Governo federal detalha regras para aplicação de salvaguardas em acordos comerciais, visando proteger setores estratégicos

Em um movimento estratégico, o governo federal publicou um decreto que estabelece as diretrizes para a aplicação de medidas de salvaguardas em acordos comerciais. A publicação ocorreu no mesmo dia em que o Congresso Nacional finalizou a internalização do acordo entre Mercosul e União Europeia, um marco para a criação de uma das maiores zonas de livre comércio do mundo.

O decreto, assinado pelo presidente Luiz Inácio Lula da Silva, detalha como as salvaguardas bilaterais poderão ser acionadas. Elas são previstas para situações em que o volume de importações de produtos sob condições preferenciais aumente de forma expressiva, a ponto de causar ou ameaçar causar prejuízo grave à indústria nacional.

Essa nova regulamentação, segundo o governo, abrange tanto o setor industrial quanto o agrícola. A intenção é oferecer um mecanismo de proteção para que produtores brasileiros possam competir em igualdade de condições, mesmo diante de acordos que visam a liberalização do comércio. A medida atende a uma demanda antiga de setores produtivos brasileiros.

Como as salvaguardas podem funcionar na prática

A adoção de uma salvaguarda pode se manifestar de diferentes formas. Uma das possibilidades é a suspensão temporária do cronograma de redução de tarifas, que é negociado nos acordos comerciais. Outra medida pode ser o restabelecimento das tarifas que estavam em vigor antes da aplicação do acordo.

O decreto também prevê a instituição de uma cota tarifária. Isso significa que haverá um limite para o volume de importações que poderão usufruir das preferências comerciais acordadas. Uma vez ultrapassado esse limite, os produtos importados passarão a ter tarifas mais altas, com a suspensão do benefício tarifário.

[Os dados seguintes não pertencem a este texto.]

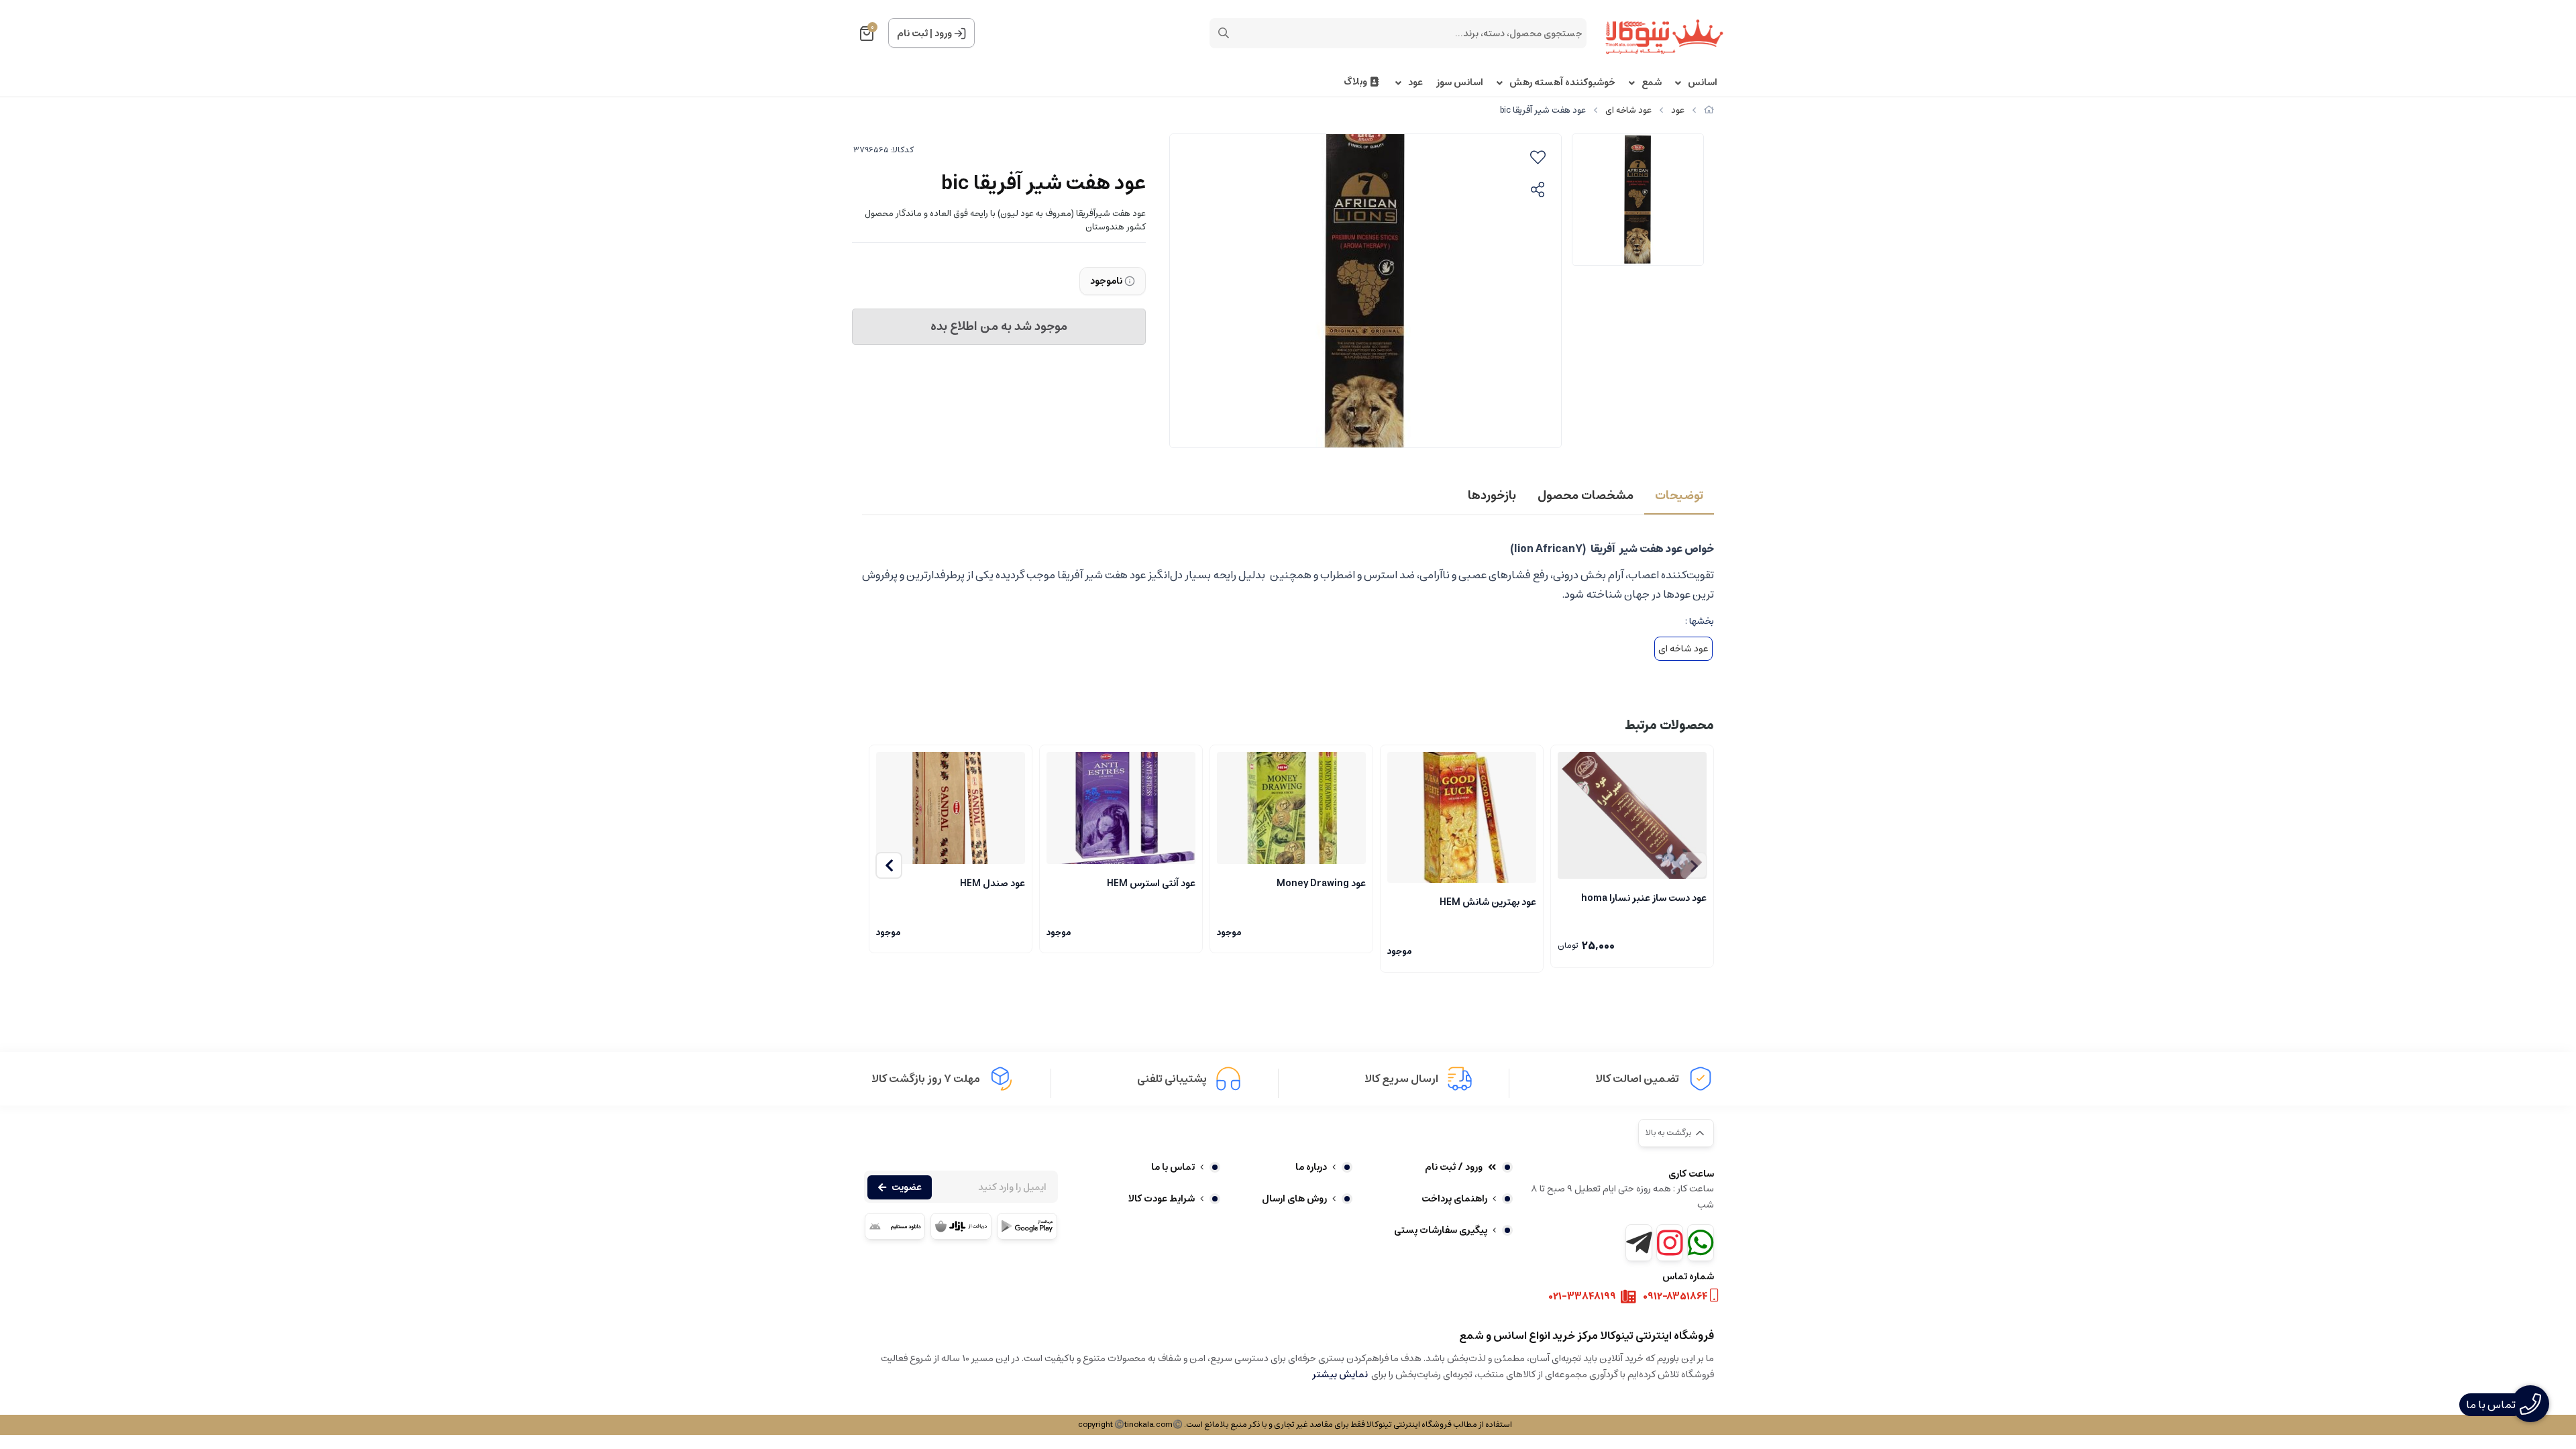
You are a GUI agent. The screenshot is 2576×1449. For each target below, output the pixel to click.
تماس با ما (1173, 1167)
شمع (1652, 83)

Quem decide e como solicitar a salvaguarda

A responsabilidade pela adoção das medidas de salvaguarda recai sobre a Câmara de Comércio Exterior (Camex). Para que uma salvaguarda seja aplicada, é necessária uma investigação prévia conduzida pelo Departamento de Defesa Comercial da Secretaria de Comércio Exterior do MDIC (Decom/Secex).

A indústria nacional tem o direito de solicitar a abertura de uma investigação para a aplicação de salvaguardas bilaterais. Em situações consideradas excepcionais, a própria Secex tem autoridade para iniciar investigações de ofício, ou seja, por iniciativa própria, sem que haja uma solicitação formal.

Demanda antiga do agronegócio é atendida

O mecanismo de salvaguardas já havia sido anunciado na semana anterior pelo vice-presidente e ministro do Desenvolvimento, Indústria e Comércio, Geraldo Alckmin. A regulamentação era uma reivindicação forte, especialmente do setor agrário brasileiro.

Isso se deve ao fato de que, no final do ano passado, o Parlamento Europeu aprovou regras mais rigorosas para as importações agrícolas ligadas ao acordo com o Mercosul. Essas regras permitem a ativação de medidas caso haja um grande volume de importações que causem ou ameacem prejudicar os produtores europeus. Diante disso, o agronegócio nacional pressionou para que o governo brasileiro também adotasse um mecanismo similar para proteger seus próprios produtores de produtos europeus concorrentes.